Review of The Sicilian

The Sicilian (1987)
3/10
Puso's romanicism fails to satisfy
20 February 2021
Warning: Spoilers
Eric Hobsbawn deemed Salvatore Guiliani a "social bandit". Francesco Rosi' neorealistic documentary is an exercise in eonomic, political and social, in perspective with diminishing lines flowing into infinity in shapes of stunted trees, huge rocks and burnt earth of an eternal Sicily. It is a setting of a feudal Sicily, seeming unchanged yet churning with the molten fire of Mount Etna rady to spew its flames and anger. It is the Sicily of Guiseppi di Lampadeusa. Cimino's "The Sicialian", Salvatore Guiliani is based on Mario Puso's novel; it has the feel of "The Godfather", a grand romance of violence brought forth from thr loins of the peasantry, hungry for the fallow hectares of seigniorial estates, a thirst not slaked since the 15 century. Land and bread a powerful call for action that in postwar Sicily the Communist Party gave voice to.
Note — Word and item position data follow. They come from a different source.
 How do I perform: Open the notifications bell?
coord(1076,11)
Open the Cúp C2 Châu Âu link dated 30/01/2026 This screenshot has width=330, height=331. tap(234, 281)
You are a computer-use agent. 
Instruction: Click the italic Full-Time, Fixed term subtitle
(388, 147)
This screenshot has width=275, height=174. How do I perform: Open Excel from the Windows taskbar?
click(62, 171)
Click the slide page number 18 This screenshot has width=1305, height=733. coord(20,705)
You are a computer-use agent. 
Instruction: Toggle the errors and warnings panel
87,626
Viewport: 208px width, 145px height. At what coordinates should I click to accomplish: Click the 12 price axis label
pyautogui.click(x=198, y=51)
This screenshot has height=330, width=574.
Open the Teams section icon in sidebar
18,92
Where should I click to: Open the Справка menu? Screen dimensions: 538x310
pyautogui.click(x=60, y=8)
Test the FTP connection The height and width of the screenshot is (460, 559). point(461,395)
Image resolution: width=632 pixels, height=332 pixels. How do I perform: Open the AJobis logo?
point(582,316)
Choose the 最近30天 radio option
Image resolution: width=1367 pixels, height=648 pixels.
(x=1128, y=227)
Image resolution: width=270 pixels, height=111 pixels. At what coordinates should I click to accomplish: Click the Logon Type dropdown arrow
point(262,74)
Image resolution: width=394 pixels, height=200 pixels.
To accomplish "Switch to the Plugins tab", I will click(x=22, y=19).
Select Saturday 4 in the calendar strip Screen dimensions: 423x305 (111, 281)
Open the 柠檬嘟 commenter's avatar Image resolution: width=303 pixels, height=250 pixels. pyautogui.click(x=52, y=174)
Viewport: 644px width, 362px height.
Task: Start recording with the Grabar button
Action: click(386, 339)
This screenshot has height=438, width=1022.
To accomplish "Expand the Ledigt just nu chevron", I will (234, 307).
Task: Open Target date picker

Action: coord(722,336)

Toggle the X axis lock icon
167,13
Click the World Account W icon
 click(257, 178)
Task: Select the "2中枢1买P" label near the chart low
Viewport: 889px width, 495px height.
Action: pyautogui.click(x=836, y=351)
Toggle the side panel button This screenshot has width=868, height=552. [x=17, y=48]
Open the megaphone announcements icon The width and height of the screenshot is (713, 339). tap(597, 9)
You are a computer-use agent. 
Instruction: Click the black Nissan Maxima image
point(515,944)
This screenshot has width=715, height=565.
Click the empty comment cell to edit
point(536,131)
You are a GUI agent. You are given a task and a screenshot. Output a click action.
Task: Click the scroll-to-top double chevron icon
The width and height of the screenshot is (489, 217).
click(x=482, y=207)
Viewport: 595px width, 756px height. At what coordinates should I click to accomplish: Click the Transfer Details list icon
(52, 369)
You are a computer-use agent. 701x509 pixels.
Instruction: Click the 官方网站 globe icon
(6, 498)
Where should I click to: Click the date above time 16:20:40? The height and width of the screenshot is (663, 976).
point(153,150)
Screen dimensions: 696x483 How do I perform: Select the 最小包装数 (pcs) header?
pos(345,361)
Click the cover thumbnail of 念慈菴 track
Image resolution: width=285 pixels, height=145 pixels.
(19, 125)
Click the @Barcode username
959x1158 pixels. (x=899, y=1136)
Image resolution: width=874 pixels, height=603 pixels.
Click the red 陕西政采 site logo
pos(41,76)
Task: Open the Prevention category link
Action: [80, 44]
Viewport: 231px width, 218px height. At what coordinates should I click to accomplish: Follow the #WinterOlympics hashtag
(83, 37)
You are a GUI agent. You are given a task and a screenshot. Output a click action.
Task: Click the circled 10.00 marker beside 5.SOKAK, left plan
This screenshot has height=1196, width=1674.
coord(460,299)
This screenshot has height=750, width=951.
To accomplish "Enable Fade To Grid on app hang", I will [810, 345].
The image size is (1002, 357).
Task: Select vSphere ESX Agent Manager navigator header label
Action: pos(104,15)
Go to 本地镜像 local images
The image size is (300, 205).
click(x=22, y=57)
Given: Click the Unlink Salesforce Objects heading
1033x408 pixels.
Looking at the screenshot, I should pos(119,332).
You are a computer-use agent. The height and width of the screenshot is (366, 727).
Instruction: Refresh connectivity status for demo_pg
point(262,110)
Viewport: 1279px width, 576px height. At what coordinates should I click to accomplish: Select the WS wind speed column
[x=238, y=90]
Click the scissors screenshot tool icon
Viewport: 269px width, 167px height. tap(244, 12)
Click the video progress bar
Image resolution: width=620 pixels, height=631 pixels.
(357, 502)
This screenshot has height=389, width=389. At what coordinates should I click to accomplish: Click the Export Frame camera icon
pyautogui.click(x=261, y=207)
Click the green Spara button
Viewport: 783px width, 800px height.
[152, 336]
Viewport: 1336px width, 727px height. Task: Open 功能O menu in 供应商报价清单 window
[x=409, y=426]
Guiliani, a bandit, violent, charismatic, heard the same siren can, but he was a social reactionary who allied himself with the landowners, the dons, the clergy whp feared him but kneww he served their purposes, whilst scheming to betray Guiliani when the peasantry and the Communists were put down. Puso's Guiliani is a crude Lord Byron, hardly the the mystical Emiliano Zapata. And yet his name was known everywhere in Sicily, in Italy and beyond. And perhaps it is today, but we cannot say so for sure. A sexual toy of the landed aristocracy, handsome and highly sexual, but a play thing for the forces that abhor change and an attack of age old privileges. We cannot expect more from the excellent cast, talented though they may be, could not rescue a faulty script.